§ Your goal
Copy the records below word for word, starting at the line containing "Given: Open the Location" and ending at the line containing "tap(667, 18)", both included.

§ Excerpted data
↓↓↓
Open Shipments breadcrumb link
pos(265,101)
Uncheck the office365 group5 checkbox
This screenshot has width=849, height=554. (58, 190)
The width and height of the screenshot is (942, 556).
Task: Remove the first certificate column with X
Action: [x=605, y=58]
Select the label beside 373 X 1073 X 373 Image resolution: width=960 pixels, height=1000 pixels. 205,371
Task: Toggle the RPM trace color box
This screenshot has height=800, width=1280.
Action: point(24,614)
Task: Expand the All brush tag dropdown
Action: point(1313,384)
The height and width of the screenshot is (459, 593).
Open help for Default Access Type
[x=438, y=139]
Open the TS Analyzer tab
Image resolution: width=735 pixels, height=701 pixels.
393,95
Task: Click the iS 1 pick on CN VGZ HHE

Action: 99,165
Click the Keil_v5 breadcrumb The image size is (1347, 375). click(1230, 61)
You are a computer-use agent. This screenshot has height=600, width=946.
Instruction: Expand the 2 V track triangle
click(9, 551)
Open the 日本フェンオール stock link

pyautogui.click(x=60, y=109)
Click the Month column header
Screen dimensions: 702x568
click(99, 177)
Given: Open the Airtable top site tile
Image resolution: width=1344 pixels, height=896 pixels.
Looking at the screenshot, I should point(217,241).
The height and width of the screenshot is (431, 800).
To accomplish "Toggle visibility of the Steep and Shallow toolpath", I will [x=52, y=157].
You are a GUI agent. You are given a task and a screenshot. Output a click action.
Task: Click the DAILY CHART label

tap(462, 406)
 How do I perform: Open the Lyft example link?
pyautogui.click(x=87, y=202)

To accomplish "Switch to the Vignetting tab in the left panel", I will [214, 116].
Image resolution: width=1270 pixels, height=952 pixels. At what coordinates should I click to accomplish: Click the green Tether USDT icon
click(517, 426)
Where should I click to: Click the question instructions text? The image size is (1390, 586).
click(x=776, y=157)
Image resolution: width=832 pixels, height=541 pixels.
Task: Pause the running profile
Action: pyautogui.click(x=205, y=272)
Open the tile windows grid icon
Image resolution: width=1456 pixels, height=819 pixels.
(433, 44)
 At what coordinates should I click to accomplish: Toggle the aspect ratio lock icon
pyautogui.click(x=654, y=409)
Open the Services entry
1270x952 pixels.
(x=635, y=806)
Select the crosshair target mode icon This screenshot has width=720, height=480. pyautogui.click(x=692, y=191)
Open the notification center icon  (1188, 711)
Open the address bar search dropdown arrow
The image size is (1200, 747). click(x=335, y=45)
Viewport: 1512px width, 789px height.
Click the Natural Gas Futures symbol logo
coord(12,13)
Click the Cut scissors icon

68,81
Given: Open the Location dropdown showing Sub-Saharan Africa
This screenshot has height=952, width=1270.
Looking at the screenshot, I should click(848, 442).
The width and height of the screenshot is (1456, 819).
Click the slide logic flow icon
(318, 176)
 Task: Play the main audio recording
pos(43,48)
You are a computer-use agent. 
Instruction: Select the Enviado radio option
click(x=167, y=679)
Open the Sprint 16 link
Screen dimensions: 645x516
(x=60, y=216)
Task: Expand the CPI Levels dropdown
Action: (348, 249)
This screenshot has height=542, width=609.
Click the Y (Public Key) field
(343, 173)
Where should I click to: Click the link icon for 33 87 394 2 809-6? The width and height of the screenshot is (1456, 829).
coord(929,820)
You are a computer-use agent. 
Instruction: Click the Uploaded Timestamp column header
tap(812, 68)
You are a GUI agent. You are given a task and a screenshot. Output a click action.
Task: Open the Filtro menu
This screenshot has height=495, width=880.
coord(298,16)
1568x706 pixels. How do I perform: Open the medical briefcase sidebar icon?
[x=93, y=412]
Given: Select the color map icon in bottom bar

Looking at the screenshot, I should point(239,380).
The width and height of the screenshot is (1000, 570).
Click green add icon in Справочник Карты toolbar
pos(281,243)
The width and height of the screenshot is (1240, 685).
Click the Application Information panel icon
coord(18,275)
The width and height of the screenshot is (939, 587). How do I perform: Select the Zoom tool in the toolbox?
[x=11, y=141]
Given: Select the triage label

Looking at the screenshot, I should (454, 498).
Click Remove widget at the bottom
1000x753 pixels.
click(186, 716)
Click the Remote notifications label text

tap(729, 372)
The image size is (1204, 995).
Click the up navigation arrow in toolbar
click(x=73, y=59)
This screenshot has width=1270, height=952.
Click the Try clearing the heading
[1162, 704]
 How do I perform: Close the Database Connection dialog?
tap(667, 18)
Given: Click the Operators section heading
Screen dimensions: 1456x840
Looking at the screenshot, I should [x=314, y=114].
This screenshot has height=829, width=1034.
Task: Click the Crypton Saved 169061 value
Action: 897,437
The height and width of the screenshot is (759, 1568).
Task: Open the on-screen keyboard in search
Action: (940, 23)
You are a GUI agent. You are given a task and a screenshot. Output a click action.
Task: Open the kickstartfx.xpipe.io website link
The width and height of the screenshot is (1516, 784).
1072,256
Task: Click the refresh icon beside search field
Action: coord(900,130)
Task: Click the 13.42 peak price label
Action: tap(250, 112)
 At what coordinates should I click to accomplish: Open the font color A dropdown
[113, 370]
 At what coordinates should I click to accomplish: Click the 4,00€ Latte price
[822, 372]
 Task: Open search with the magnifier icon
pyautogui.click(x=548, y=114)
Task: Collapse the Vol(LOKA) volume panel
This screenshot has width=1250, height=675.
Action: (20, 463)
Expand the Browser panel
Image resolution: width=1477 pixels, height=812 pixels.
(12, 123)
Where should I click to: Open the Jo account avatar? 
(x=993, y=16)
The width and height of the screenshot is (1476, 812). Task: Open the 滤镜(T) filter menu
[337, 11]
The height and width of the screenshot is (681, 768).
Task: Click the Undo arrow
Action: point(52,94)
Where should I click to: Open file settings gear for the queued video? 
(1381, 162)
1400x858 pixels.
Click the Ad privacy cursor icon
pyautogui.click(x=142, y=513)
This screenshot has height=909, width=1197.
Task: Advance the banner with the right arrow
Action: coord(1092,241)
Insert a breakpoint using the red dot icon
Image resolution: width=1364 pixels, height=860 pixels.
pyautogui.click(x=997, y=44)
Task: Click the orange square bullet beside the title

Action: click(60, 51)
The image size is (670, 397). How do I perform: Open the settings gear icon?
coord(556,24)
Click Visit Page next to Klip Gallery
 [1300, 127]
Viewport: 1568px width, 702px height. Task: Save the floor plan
↑↑↑
§ Written reply
Given: Open the Location dropdown showing Sub-Saharan Africa
This screenshot has height=952, width=1270.
Looking at the screenshot, I should click(848, 442).
The width and height of the screenshot is (1456, 819).
Click the slide logic flow icon
(318, 176)
 Task: Play the main audio recording
pos(43,48)
You are a computer-use agent. 
Instruction: Select the Enviado radio option
click(x=167, y=679)
Open the Sprint 16 link
Screen dimensions: 645x516
(x=60, y=216)
Task: Expand the CPI Levels dropdown
Action: (348, 249)
This screenshot has height=542, width=609.
Click the Y (Public Key) field
(343, 173)
Where should I click to: Click the link icon for 33 87 394 2 809-6? The width and height of the screenshot is (1456, 829).
coord(929,820)
You are a computer-use agent. 
Instruction: Click the Uploaded Timestamp column header
tap(812, 68)
You are a GUI agent. You are given a task and a screenshot. Output a click action.
Task: Open the Filtro menu
This screenshot has height=495, width=880.
coord(298,16)
1568x706 pixels. How do I perform: Open the medical briefcase sidebar icon?
[x=93, y=412]
Given: Select the color map icon in bottom bar

Looking at the screenshot, I should point(239,380).
The width and height of the screenshot is (1000, 570).
Click green add icon in Справочник Карты toolbar
pos(281,243)
The width and height of the screenshot is (1240, 685).
Click the Application Information panel icon
coord(18,275)
The width and height of the screenshot is (939, 587). How do I perform: Select the Zoom tool in the toolbox?
[x=11, y=141]
Given: Select the triage label

Looking at the screenshot, I should (454, 498).
Click Remove widget at the bottom
1000x753 pixels.
click(186, 716)
Click the Remote notifications label text

tap(729, 372)
The image size is (1204, 995).
Click the up navigation arrow in toolbar
click(x=73, y=59)
This screenshot has width=1270, height=952.
Click the Try clearing the heading
[1162, 704]
 How do I perform: Close the Database Connection dialog?
tap(667, 18)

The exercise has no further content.